**Text to read**
# The Troll's purse



## Ronaldinho (Aug 27, 2004)

The Hobbit Ch.2:

"...Bilbo plucked up courage and put his little hand in William's enormous pocket. There was a purse in it...Trolls' purses are the mischief and this was no exception. 'Ere, 'oo are you?' _it_ squeaked, as _it_ _left the pocket_; and William turned round at once and grabbed Bilbo by the neck..." (My italics).

From this passage it is clear that William's purse is sentient and alive. No other mention is made of the purse apart from here. Where did the purse come from? 
How come it's (at least partly) intelligent? Has anyone else thought about this?


----------



## Maeglin (Aug 27, 2004)

hmmm...I never thought of that before. Trolls were too stupid and didn't have any type of power like the elves or the Istari, so I don't know how he would have gotten a purse like that. I can only assume that Tolkien wasn't thinking so much about the history and lore he would create in the future at the time of writing this passage.


----------



## HLGStrider (Aug 28, 2004)

Ronaldinho said:


> The Hobbit Ch.2:
> From this passage it is clear that William's purse is sentient and alive. No other mention is made of the purse apart from here. Where did the purse come from?
> How come it's (at least partly) intelligent? Has anyone else thought about this?


Can you necessarily derive "alive" or even "sentient" from one spoken phrase? I find it more likely that the purse was simply endowed with a spell that allowed it to recognize an unfamiliar touch and call out with this one phrase, perhaps also to keep on yelling it as the theif ran with it. 

Consider the spats that would buckle and unbuckle themselves on command? I wouldn't think they were alive.

Just a clever spell.

He probably got it from someone he robbed and upon the death of the old master the purse probably transfered its loyalties, again, probably part of the spell.


----------



## Inderjit S (Aug 28, 2004)

I think it was just as HLG claims-it was some kind of magic purse, with a really special spell. The Trolls evidently plundered someone or something in order to obtain their treasure, as well as other odd tidbits, such as the swords, which Gandalf and Bilbo take, and so they may have obtained the purse from a plunder. Who made the purse? It doesn't seem very Elvish too me, it almost seems childish, or rather, it seems beneath the dignity of the Elves to produce such a thing. It may have been the work of some magician or another. It obviously takes after it's owner-since it spoke like Trolls.


----------



## greypilgrim (Aug 28, 2004)

Ronaldinho said:


> The Hobbit Ch.2:
> 
> "...Bilbo plucked up courage and put his little hand in William's enormous pocket. There was a purse in it...Trolls' purses are the mischief and this was no exception. 'Ere, 'oo are you?' _it_ squeaked, as _it_ _left the pocket_; and William turned round at once and grabbed Bilbo by the neck..." (My italics).


My theory;
The Hobbit has been re-written then re-published what, like, three or four times since it was first published? Those people at Ballantine suck eggs!

**Provided material**
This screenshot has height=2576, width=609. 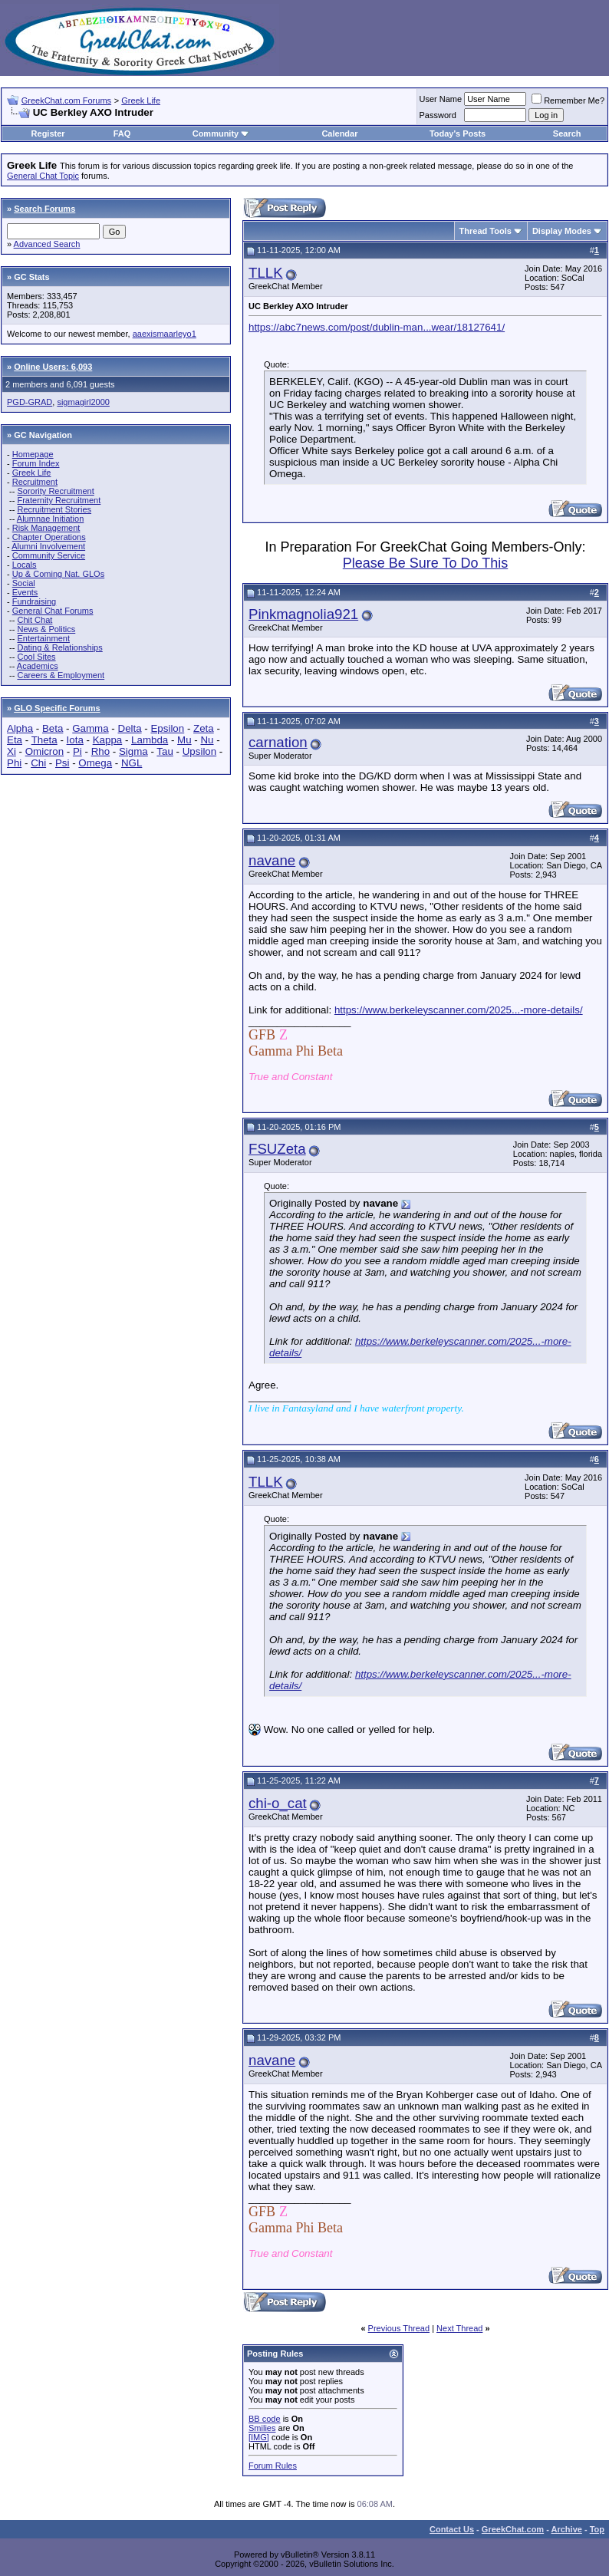 I want to click on [IMG], so click(x=259, y=2437).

**Exercise set**
- a) In the thread about the troll's purse, what example does HLGStrider give of things that obey commands without being alive?
- b) In the thread about the troll's purse, why does Inderjit S doubt that the purse was made by Elves?
- c) Pick up the thread about the troll's purse after its last line.

**Expected outputs**
- a) Spats that would buckle and unbuckle themselves on command.

- b) The purse seems almost childish, so making such a thing appears beneath the dignity of the Elves.

- c)
I think the troll William was the one who said "Ere, oo are you?"...as "it" (the purse) left William's pocket. Then William collars Bilbo, all in the same motion.


----------



## Inderjit S (Aug 28, 2004)

People use "it" when they refer to something nonhuman or an inanimate object. "It" also squeaked-Trolls do not squeak. It is also says "it squeaked as it left the pocket", implying that the purse spoke as it left the pocket. If it was William who spoke then Tolkien would have used 'he' or something like that.


----------



## Ithrynluin (Aug 28, 2004)

Inderjit S said:


> Who made the purse? It doesn't seem very Elvish too me, it almost seems childish, or rather, it seems beneath the dignity of the Elves to produce such a thing. It may have been the work of some magician or another. It obviously takes after it's owner-since it spoke like Trolls.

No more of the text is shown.